Marandi returned to the BJP after 14 years and the party now wants him to lead the state unit.
But a generation of new leaders isn't familiar with him, explains Radhika Ramaseshan.
Raghubar Das, former Jharkhand chief minister, was celebrated as a 'promising' leader of the Bharatiya Janata Party -- in a cast that encompassed a demographic scale spanning Pramod Sawant, Goa chief minister, in his early 40s to Das, the oldest, at 65.
Das's selection was an audacious experiment that Prime Minister Narendra Modi and the then BJP president, Amit Shah, went ahead with.
Das, who belonged to an OBC caste, was the first non-tribal CM of a state that has a 26 per cent Adivasi population.
After the BJP lost the assembly election in 2019 under Das’s stewardship, party leaders brought back Babulal Marandi -- Jharkhand's first chief minister after the state was created in 2000. Things were back to square one.
"Marandi was the right choice because he's our most popular leader," stated Deepak Prakash, the BJP's Jharkhand chief and Rajya Sabha MP.
A Ranchi-based political observer said: "He is the BJP's only grounded leader. The BJP was angling for Marandi before the Lok Sabha polls (2019); the ground was paved for his homecoming but vested interests scuppered the return."
It says something for the BJP’s single-minded effort to get Marandi back, after he quit in 2006, that in 2014, right after his victory, Modi reached out to Marandi and offered him a Rajya Sabha seat, something other quitters cannot hope for. Marandi refused.
"The intervening five or six years was bad for Marandi. He had no money to run his party," said a BJP source.

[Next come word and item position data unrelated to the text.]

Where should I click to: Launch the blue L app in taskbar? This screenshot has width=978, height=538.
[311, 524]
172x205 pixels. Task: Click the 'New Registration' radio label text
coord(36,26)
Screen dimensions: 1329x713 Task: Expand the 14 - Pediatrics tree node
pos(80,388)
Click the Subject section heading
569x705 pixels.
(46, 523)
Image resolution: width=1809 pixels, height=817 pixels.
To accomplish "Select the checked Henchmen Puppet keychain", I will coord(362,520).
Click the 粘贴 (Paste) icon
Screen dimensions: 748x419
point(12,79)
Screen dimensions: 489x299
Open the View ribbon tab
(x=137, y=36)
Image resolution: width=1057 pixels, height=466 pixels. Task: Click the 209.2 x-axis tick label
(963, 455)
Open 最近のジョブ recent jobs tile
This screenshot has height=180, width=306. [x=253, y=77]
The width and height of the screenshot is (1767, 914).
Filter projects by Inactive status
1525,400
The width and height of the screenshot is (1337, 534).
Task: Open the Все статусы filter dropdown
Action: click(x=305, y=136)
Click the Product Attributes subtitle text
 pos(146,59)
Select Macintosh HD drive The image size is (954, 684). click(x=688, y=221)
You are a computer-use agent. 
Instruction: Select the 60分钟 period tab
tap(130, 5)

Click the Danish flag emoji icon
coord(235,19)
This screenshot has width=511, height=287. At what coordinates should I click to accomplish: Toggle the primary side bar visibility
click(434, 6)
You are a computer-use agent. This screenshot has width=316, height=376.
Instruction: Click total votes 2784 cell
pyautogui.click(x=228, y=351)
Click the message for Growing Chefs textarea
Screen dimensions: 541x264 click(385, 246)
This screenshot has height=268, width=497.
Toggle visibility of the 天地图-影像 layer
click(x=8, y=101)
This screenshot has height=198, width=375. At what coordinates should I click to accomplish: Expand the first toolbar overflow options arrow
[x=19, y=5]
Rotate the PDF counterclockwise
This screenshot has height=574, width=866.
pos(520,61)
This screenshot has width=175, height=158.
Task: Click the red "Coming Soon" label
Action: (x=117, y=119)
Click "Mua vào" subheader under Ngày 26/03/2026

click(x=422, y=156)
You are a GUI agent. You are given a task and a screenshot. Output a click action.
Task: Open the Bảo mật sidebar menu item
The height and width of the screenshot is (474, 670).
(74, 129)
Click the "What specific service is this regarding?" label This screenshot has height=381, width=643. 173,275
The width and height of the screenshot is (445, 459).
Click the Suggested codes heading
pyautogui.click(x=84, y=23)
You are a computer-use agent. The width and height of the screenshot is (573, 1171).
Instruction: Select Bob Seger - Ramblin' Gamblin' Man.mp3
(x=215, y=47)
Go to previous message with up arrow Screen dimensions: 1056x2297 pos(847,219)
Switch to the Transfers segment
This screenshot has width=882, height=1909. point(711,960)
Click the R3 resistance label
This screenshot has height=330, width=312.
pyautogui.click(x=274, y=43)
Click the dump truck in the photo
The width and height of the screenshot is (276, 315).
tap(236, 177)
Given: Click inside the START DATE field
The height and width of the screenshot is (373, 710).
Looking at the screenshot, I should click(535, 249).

He formed the Jharkhand Vikas Morcha-Prajatantrik or JVM-P on whose symbol he won from the Kodarma Lok Sabha seat twice.
In February 2020, after Marandi returned to the BJP in the presence of Shah at a function in Ranchi, he faced his first test.
Assembly Speaker Ravindra Nath Mahto, who belongs to the Jharkhand Mukti Morcha-Congress-Rashtriya Janata Dal coalition, refused to recognise him as Opposition leader.
Marandi was elected the legislature party leader. The Speaker's contention was he won his seat as a JVM-P candidate and not the BJP's.
Aditya Sahu, the Jharkhand BJP's general secretary, called the Speaker’s move a 'conspiracy' against the Opposition.
The assembly secretariat listed Marandi as a BJP voter when the Rajya Sabha elections were conducted in June this year.
"No political party objected. There were no complaints, so why the objections now? It betrays a blatant political intent," alleged Sahu.
The concomitant effect of the deadlock was that the state information commission remained inoperative because information commissioners could not be appointed.
The process for appointing commissioners required scrutiny of the applicants by a panel that is chaired by the CM, with a Cabinet minister and the leader of the Opposition (LoP) as its members.
To overcome the stalemate over the LoP's post, the BJP toyed with the idea of getting Marandi to resign from his Dhanwar seat and contest one of the two upcoming assembly by-polls, preferably Dumka that was vacated by CM Hemant Soren, who kept Barhait -- the other seat he won.
"The plan is risky. If Marandi wins, he will be a hero. If he loses, it spells his political end," a BJP source said, adding, at 62, the leader had a long inning ahead of him.
There were other aspects to Marandi's comeback, an interesting element being the shape that the Jharkhand leadership could assume.
"The BJP has three leaders: Marandi, Das, and Arjun Munda," a political observer said.
Like Marandi and Das, Munda -- a central minister -- is a former CM, too.
Das has been inducted in BJP president J P Nadda's team as national vice-president with other ex-CMs Vasundhara Raje and Raman Singh.
"By moving Munda and Das to the Centre, the message is Marandi has got full opportunity to handle the state party.
"He is from the Rashtriya Swayamsevak Sangh and still has a good equation with the Sangh," the observer said.
On the flip side, some in the BJP believed Marandi’s 'fire has extinguished'.
"He draws support only from the BJP's hardcore cadre. He cannot make inroads among the Adivasis. Only Munda has the potential and he is sidelined," a source said.
A Jharkhand MP pointed out Marandi will have to start afresh in the BJP after being out of it for 14 years.
"A new generation of leaders has come up. These leaders are not familiar with him and he doesn't know them. He will have to walk an extra mile to bond with them."
Das's appointment as vice-president, an ornamental post in the BJP's organisational hierarchy, apparently beamed mixed messages that may impede Marandi's functioning.
"The cadre thinks vice-president is a key person and Das has been rehabilitated," a source said.
Das used the perception to signal he is still a factor in state politics.
The path ahead for Marandi is strewn with thorns.